I know for myself, and I think this is probably true for most individuals reading this, that I care about what other people think about me and my kids when I am out and about. It is great when we are having an "on" day and everyone is behaving like a perfect angel; we get compliments and accolades about our "well-behaved children". Then, there are days when the exact opposite happens (and you moms all know what I am talking about): the toddler throws a fit in the middle of the grocery store at the top of her lungs, all the kids are zooming around in circles and touching things while I shop even after all the expectations have been clearly laid out, the girls outright ignore me when I am asking them to do something (and in front of other adults, no less), etc. You get the picture. So, on this particular day, when the pediatrician arrived in the room, some little switched flipped for Arianna and Livia; they went from having a very obedient day to trying to talk to Mommy at top volume while I was simultaneously trying to speak with the doctor. Of course, it is always awkward, also, to stop in the middle of this sort of situation and hold on a "chewing out session" with the girls in front of another adult. The pediatrician (which was actually someone else in the practice and not our regular doctor) stopped at least twice and told Arianna to stop talking and let her talk to me. Yes, I wanted the floor to open up right then and let me fall in a hole, but unfortunately, no such thing happened.
A few thoughts occurred to me sometime later, while reflecting on this incident.
1. I remind myself from time to time that my embarrassment level when out with my children should not drive my behavior, but this is easier said that done. So, I need to keep reminding myself that the safety and well-being of my kids is more important than how I feel at any particular moment. I do like to follow societal conventions of proper manners and common courtesy, but when my kids fail in this area, I need to respond to them with their best interest in mind and not just my wounded pride. If it is a big infraction, there should be a consequence, but I need to be sure that I am seeing the situation objectively and not just jumping to a punishment based on how I am feeling personally.
2. I need to remember that these little "incidences" are such a small moment in time, barely a blink of the eye when considered in the bigger perspective of life. At the doctor's appointment, the girls were really very well-behaved for the majority of the time and disruptive for a short period of time. In retrospect a few hours later, I realized how it really wasn't that big of a deal.
3. My kids are small human beings that have choice and make decisions on their own, sometimes against my best instruction and recommendations. I need to do my best to be the best mom that I can be and leave the rest to God. God is always in control and I am not, so when a particularly poignant situation such as this arises, I need to remember that it is okay that I'm not in control of everything. I need to trust Him with the ultimate well-being of my children.
4. I read an article some time back that spoke of how American parents generally feel that the discipline and instruction of their children is solely their own responsibility and business and that strangers, acquaintances, and/or friends should not involve themselves in admonishing or instructing the children others.
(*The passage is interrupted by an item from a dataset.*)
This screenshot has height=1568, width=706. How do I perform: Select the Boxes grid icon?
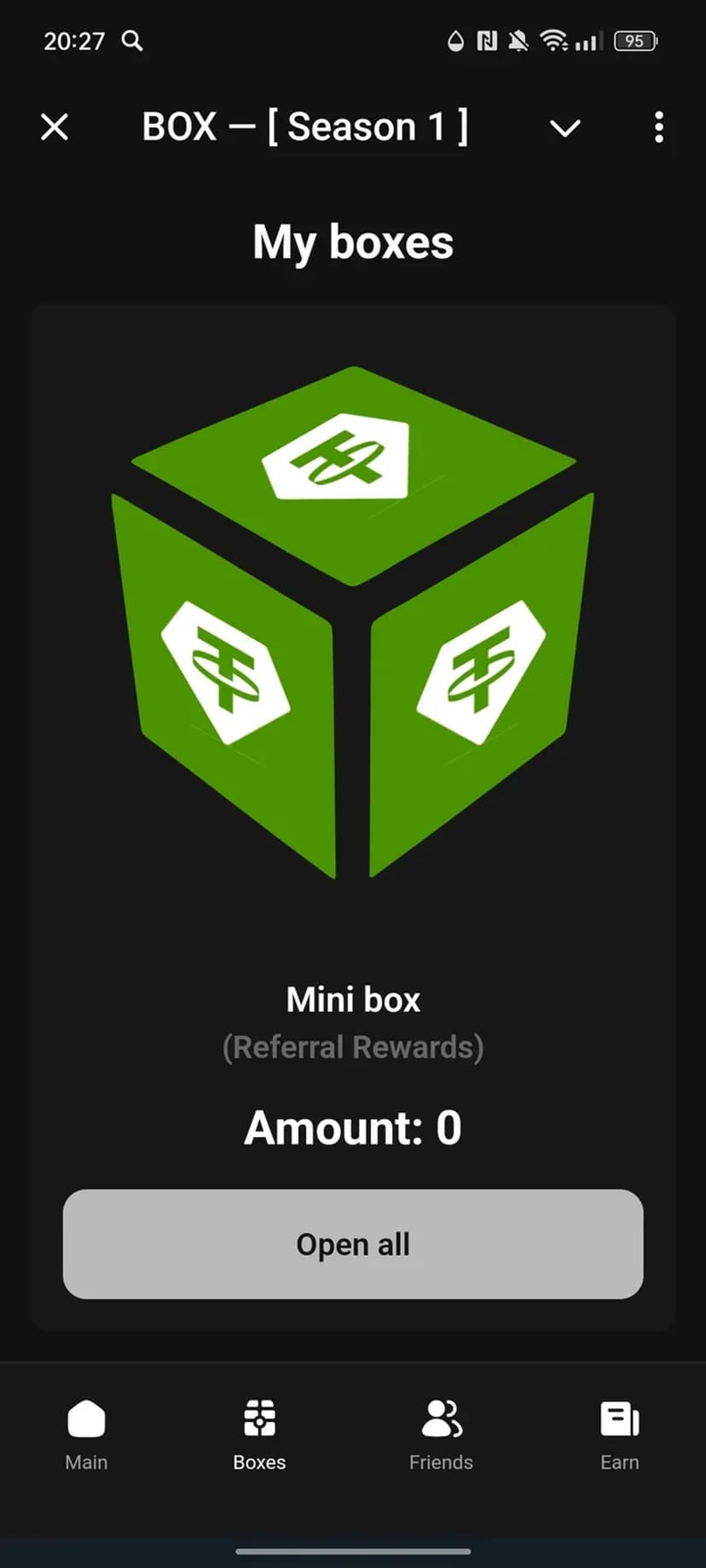(259, 1419)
In other countries the opposite is true, such as France (as referred to in this article of forgotten origin); others are not only encouraged to participate in corporately rearing children, but are expected to step up and say something to a misbehaving child. It would seem that "it takes a village to race a child" mentality is firmly behind this practice. And, although I prefer to do the majority of instructing and disciplining of my children myself, I should be more open to outside contributions to the instruction of my children for their own betterment (such as was the case with the doctor speaking to Arianna) instead of taking it personally and seeing this interaction as a reflection of failure on my part in the parenting department.
I really enjoyed reading this post. I feel the same way OFTEN! Because I've been blessed with some of the best kids in the world ;-) I tend to get proud and when they are having an "off day" worry too much about what other people think of their poor behavior. I have to constantly remind myself that they are children and look at the situation objectively, like you said, not just based on how I feel about the situation at that moment.
ReplyDeleteI've taken my older 2 to an OB appt. with me, thinking they would be no problem. Oh my goodness....as soon as the Dr. stepped into the room they completely changed from sitting still and talking with each other to pulling curtains, dancing around, talking loudly. The Dr. did end up askng Amelia to sit down and told her not to grab the curtain. I was a little embarressed, but looking back am glad she said something...it is an akward situation to inturrupt a converstaion with the Dr. . Anyway...I liked this post..that's really ald I wanted to say :)
Thanks for the response, Corrie! It's nice to know I'm not alone in experiencing these situations from time to time. It's a blessing that your kids are so well-behaved, though, most of the time, of course due mostly to great parenting by you and Ben! :-)
ReplyDeleteGood stuff, Karlie. :) I love your mama's heart. Has anyone written a book yet called "Everything I ever needed to learn my kids taught me?"
ReplyDeleteIf that book hasn't been written, it should be. It about sums it up for me, especially at this stage in my kids' lives when everything is so hands- on.